On June the eleventh he weighed anchor to go to a river which is on a point on the south side of the harbor. As they sailed along those in the frigate saw a canoe anchored at the point, and immediately two Indians came out of the forest and got into the canoe to go away. The captain ordered Mateo Díaz, master of the frigate, to go to speak with them and to bring them to the frigate if they would come without being made captives or harmed. They came aboard willingly with Mateo Díaz and showed by signs where their village was on the northwest side of the harbor. The captain took the frigate to that place, and at once other Indians came on board. The captain landed and went to the Indian village. There he found in the possession of the Indians two iron axes, a mirror, some pieces of cloth, small bells, knives and many other things made by the hands of Christians. The Indians explained by signs and some intelligible words that there had been at their village thirty-four men with a ship; that thirty-three of them had gone away and one had remained with them in that land and was now in a village which they said was called Usta. They said that they would send for him and he would come the next day when the sun should be high. The captain, having understood, sent two of the Indians to the other village to summon this Christian and gave them a piece of wood with a cross made upon it which they were to give the Christian as proof that there were Christians in the land. The Indian messengers departed at once, and at noon on the twelfth of June there appeared before the captain, in the presence of me, the scrivener, and of witnesses, the said Christian, clothed like the Indians of that country, who declared himself to be a Frenchman.

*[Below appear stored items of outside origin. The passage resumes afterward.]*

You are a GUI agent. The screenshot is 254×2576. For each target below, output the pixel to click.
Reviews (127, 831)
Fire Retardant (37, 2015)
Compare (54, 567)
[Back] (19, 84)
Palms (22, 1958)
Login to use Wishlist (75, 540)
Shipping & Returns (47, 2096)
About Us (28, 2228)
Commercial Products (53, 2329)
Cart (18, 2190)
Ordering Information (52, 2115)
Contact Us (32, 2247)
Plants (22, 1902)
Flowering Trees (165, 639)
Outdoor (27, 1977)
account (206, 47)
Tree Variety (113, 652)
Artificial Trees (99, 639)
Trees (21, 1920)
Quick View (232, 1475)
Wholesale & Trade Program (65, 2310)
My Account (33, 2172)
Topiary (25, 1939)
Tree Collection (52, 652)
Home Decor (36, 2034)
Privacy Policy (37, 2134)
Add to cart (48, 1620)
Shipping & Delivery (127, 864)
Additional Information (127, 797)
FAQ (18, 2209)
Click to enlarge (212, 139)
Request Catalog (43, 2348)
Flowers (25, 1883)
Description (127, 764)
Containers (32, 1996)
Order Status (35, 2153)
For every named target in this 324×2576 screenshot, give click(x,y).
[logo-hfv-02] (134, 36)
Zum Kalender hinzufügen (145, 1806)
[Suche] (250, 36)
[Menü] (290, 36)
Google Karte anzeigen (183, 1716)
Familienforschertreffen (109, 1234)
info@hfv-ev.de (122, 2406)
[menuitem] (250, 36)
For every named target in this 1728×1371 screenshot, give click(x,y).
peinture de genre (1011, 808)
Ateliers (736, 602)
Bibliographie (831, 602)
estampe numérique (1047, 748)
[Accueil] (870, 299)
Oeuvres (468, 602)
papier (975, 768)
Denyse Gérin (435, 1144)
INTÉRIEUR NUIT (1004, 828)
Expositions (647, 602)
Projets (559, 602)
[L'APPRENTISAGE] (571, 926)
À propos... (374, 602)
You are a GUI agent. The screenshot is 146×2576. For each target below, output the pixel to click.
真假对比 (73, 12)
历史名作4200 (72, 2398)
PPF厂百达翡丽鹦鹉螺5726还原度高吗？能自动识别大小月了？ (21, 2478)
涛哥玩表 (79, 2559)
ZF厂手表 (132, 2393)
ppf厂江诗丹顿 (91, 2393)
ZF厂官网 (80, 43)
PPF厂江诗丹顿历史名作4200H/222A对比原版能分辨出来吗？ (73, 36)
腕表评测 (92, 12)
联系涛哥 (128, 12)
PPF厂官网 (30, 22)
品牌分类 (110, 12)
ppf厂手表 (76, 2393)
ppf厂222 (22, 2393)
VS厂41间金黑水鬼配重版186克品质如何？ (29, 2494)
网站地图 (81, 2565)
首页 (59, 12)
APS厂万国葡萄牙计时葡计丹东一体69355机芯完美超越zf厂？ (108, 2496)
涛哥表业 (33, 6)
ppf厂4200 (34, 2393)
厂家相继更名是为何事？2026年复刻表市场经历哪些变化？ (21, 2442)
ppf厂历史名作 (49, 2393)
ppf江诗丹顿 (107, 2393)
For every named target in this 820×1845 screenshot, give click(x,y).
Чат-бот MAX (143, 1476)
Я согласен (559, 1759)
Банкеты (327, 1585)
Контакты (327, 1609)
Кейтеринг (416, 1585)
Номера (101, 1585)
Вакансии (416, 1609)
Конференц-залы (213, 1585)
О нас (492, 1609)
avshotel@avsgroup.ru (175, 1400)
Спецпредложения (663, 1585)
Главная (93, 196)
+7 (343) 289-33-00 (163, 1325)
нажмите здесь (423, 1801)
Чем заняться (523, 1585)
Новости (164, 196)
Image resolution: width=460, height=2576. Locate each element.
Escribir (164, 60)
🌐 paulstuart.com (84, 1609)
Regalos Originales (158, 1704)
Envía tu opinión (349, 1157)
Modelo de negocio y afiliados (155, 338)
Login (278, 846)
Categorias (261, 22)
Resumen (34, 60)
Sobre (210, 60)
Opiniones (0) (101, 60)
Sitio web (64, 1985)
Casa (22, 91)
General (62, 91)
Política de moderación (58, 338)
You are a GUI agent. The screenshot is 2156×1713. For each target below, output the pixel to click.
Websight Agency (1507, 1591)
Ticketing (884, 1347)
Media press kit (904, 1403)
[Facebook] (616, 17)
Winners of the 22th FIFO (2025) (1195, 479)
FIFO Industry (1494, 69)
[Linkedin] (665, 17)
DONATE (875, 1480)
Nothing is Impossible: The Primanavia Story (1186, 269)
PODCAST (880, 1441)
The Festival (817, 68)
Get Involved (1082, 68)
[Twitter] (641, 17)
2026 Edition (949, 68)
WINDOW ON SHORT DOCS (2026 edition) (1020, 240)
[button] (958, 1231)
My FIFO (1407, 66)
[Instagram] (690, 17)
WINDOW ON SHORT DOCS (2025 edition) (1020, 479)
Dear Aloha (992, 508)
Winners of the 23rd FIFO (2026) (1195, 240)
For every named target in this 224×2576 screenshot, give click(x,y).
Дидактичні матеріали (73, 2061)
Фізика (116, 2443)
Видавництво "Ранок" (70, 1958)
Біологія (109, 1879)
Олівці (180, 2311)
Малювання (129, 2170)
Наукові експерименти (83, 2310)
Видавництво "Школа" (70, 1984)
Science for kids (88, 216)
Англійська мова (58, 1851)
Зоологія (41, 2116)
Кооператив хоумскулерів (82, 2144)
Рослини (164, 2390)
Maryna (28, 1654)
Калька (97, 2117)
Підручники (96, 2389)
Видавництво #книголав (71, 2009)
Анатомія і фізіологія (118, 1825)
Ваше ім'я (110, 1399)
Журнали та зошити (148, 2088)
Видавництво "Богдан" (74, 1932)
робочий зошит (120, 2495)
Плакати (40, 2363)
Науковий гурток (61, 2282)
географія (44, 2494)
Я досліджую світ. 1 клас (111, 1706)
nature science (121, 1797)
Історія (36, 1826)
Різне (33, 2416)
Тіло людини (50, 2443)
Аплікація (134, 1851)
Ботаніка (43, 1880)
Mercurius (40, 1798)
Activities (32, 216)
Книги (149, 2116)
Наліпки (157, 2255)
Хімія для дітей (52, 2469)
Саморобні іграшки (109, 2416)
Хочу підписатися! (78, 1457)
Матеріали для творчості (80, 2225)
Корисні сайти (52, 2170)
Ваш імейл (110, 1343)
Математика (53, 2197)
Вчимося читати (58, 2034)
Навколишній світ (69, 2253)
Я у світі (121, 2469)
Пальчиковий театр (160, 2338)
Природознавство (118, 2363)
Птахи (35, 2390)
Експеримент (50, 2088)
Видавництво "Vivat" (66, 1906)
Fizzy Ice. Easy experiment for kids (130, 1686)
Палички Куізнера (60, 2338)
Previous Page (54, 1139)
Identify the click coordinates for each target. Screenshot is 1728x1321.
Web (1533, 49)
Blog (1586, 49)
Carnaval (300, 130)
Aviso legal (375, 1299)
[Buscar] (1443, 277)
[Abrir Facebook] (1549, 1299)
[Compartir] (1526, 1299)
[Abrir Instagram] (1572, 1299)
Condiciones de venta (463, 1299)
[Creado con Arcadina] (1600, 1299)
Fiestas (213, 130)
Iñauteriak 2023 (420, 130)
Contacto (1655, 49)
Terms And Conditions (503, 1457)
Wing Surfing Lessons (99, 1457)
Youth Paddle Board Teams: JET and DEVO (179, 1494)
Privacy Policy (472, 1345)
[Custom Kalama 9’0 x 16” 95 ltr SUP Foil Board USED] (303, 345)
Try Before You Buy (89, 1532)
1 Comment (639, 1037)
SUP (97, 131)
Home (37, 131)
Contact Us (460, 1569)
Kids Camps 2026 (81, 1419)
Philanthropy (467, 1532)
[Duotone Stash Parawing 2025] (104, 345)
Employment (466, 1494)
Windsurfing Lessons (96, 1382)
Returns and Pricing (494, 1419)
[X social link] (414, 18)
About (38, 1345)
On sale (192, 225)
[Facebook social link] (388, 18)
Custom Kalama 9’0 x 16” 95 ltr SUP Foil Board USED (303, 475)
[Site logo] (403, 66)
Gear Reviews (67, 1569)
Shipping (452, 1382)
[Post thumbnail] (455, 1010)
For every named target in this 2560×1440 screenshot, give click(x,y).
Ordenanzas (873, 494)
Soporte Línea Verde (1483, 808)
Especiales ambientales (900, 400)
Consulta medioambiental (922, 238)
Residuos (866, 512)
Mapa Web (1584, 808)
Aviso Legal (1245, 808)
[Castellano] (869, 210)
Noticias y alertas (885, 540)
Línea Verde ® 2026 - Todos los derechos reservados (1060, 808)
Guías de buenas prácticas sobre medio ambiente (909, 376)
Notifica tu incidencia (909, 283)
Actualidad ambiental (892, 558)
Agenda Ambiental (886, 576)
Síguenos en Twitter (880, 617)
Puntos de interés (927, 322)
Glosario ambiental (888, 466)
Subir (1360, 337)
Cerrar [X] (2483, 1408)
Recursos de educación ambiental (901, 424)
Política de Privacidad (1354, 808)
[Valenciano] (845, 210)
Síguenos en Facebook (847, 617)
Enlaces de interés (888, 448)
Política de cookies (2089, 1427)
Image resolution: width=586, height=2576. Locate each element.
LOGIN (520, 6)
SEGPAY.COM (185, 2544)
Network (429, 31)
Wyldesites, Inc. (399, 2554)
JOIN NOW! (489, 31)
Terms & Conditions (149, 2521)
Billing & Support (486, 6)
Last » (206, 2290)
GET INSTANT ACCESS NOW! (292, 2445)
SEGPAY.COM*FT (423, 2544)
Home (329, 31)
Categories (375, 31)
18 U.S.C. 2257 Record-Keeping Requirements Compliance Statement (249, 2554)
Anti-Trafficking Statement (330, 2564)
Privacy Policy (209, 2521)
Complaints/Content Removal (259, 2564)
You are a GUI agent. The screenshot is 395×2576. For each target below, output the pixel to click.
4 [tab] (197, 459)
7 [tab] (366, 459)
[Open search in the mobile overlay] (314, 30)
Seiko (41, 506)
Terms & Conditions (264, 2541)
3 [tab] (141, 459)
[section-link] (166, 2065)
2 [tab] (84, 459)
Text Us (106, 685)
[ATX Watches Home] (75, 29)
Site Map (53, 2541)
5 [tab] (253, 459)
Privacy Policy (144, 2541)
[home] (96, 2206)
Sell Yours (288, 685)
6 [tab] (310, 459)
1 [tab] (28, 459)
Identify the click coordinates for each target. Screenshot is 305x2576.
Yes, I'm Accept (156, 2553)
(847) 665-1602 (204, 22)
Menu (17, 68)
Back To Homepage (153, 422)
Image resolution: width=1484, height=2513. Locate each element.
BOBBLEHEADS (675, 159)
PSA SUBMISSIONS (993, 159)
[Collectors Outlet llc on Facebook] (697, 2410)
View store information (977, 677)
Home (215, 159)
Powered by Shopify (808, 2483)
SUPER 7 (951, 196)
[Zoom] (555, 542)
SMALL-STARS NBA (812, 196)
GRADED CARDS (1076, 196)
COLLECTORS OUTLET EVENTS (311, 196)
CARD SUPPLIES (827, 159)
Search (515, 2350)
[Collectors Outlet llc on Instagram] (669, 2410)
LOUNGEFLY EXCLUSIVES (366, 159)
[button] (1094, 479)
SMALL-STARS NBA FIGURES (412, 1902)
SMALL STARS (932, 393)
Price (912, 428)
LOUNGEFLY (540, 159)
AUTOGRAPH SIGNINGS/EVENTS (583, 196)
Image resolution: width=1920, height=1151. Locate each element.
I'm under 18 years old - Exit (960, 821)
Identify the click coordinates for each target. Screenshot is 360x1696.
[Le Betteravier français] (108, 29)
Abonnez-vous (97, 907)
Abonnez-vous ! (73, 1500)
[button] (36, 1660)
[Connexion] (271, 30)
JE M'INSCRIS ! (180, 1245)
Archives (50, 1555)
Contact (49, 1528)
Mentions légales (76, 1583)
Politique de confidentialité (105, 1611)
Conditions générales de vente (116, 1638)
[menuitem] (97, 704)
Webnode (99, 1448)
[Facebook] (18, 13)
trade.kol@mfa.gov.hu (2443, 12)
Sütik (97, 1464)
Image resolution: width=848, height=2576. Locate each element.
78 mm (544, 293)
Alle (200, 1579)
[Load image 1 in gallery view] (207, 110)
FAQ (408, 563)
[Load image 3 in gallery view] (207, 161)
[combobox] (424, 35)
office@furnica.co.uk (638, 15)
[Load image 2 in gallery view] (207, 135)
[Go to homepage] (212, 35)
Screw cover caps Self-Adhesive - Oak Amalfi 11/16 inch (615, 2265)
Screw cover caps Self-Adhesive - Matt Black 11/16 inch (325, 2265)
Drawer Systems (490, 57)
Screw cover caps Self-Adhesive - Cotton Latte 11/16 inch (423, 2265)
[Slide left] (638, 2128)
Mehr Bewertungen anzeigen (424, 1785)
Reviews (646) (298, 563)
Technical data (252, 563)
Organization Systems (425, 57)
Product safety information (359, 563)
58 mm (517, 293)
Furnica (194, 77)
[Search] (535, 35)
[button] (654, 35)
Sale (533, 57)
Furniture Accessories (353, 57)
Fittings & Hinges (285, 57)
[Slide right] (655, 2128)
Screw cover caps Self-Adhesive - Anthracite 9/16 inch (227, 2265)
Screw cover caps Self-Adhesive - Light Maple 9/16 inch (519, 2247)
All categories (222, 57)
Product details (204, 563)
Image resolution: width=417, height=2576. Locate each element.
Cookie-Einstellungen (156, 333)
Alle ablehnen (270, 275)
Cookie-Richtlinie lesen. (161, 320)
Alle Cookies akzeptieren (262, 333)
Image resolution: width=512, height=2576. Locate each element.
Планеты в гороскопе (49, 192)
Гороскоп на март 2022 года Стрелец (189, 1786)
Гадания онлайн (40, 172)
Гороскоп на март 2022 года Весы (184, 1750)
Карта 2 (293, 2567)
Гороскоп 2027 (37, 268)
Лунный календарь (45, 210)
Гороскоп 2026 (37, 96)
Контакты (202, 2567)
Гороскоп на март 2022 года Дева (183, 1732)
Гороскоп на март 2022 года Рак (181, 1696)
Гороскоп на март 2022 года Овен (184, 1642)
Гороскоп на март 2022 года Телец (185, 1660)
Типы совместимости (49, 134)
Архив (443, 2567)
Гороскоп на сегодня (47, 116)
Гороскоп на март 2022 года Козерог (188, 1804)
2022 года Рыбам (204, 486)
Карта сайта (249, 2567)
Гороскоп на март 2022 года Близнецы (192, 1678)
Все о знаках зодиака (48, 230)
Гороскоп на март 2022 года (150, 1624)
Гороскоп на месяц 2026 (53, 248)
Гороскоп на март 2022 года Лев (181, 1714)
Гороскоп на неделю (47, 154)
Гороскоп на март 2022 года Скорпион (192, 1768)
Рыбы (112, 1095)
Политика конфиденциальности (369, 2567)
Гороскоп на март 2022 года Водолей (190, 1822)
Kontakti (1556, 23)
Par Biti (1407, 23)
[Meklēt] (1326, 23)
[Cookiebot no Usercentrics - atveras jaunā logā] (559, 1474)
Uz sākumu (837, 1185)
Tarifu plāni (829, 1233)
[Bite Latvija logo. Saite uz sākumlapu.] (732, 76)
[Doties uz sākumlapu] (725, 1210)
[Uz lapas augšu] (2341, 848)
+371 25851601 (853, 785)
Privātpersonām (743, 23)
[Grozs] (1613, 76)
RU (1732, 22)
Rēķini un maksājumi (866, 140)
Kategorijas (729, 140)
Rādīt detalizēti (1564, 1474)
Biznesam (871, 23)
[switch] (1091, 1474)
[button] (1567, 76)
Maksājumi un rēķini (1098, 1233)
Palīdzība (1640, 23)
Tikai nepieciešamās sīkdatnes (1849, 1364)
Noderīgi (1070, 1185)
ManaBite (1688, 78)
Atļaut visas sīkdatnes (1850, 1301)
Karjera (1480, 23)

Immediately the captain ordered Mateo Díaz, master of the frigate, to calculate the latitude in order to know the location of the harbor. Mateo Díaz calculated it by the sun, the captain being present, and found it to be thirty-two and a third. Then the captain said that inasmuch as it was desirable to find out some things from this Frenchman in order to know what was to be done in this matter he was giving command that the man be sworn and his deposition taken. He therefore summoned him and called Martín Pérez, one of the frigate’s sailors who said he was French, who should translate into Castilian the things the Frenchman might say in his deposition which might not be understood. The two were put under oath. The Frenchman swore to speak the truth in whatever he knew and might be asked concerning the matter in which they wished him to give evidence, and Martín Pérez swore to translate into Castilian whatever the Frenchman might say what was not understood, without excepting or reserving anything. In acquittal of the oath they said: “Thus I swear” and “Amen!”

The Frenchman was asked whether he is a Christian, what is his name and of what country he is a native. He replied that he is a Christian, that his name is Guillaume Rouffi, and that he is a native of Unfein in the kingdom of France. Asked who brought him to these parts he replied that Captain Ribaut did. Asked by the captain from where was this Captain Ribaut, with what ships he came to these parts, what force of men and what artillery he brought, he replied that Captain Jean Ribaut was a native of Dieppe, France, that he came to these parts with two armed galleasses, one of about 160 tons and the other of sixty, a shallop with three lateen sails, and two other, smaller shallops which, at sea, were carried on board the galleasses; that the large galleass carried a hundred men, twenty-five of whom were sailors and seventy-five were arquebusiers, fifteen large brass cannon and two of smaller size and eight brass falcons, besides other arms and ammunition; that the small galleass, captained by the Frenchman Finqueville, carried fifty men, three large guns, one smaller one and six falcons, all of brass, twenty-five arquebuses and other arms and ammunition.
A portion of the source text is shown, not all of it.